» **Stated task**
Show each line in the listing below that contains the word "what", treating uppercase and lowercase letters as different.

» **Data provided**

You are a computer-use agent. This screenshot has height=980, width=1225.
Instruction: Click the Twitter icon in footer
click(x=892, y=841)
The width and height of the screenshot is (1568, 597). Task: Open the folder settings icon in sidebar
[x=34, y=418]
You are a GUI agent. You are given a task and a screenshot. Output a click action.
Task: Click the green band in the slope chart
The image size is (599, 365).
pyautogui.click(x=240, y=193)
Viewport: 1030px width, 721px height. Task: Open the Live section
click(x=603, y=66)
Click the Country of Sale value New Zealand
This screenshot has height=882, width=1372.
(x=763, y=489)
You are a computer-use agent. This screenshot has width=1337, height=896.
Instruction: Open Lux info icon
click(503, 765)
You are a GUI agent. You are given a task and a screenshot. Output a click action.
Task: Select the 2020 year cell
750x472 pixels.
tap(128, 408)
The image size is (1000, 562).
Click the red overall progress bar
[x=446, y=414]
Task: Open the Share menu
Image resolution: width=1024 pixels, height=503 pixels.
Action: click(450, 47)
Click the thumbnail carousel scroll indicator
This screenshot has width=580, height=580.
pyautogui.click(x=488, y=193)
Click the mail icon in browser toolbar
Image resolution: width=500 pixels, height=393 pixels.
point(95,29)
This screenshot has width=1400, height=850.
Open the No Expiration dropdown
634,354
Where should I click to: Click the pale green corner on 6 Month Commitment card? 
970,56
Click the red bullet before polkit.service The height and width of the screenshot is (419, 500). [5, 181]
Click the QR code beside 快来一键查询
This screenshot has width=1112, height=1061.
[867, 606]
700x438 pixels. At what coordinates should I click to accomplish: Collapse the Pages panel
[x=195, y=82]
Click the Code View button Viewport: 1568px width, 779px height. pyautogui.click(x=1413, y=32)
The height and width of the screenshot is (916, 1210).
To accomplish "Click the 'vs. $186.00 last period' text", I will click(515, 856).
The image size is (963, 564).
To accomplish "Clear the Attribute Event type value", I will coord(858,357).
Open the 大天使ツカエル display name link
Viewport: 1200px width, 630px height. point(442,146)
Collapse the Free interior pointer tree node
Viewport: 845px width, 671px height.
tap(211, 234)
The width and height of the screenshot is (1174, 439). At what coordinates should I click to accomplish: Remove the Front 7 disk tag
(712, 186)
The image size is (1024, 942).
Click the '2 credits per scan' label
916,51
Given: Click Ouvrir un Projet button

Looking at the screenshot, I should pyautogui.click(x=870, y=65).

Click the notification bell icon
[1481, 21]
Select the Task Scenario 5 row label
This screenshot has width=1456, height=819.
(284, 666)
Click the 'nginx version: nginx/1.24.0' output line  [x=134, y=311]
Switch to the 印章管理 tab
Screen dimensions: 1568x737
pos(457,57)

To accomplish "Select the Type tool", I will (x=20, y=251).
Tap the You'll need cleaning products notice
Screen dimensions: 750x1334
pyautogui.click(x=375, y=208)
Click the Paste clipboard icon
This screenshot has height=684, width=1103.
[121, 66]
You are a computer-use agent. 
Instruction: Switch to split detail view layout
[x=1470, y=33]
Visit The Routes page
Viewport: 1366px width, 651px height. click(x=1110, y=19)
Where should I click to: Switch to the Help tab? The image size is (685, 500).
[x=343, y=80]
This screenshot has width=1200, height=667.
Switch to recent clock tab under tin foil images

» **Result for this task**
700x438 pixels. At what coordinates should I click to accomplish: Collapse the Pages panel
The width and height of the screenshot is (1174, 439). At what coordinates should I click to accomplish: Remove the Front 7 disk tag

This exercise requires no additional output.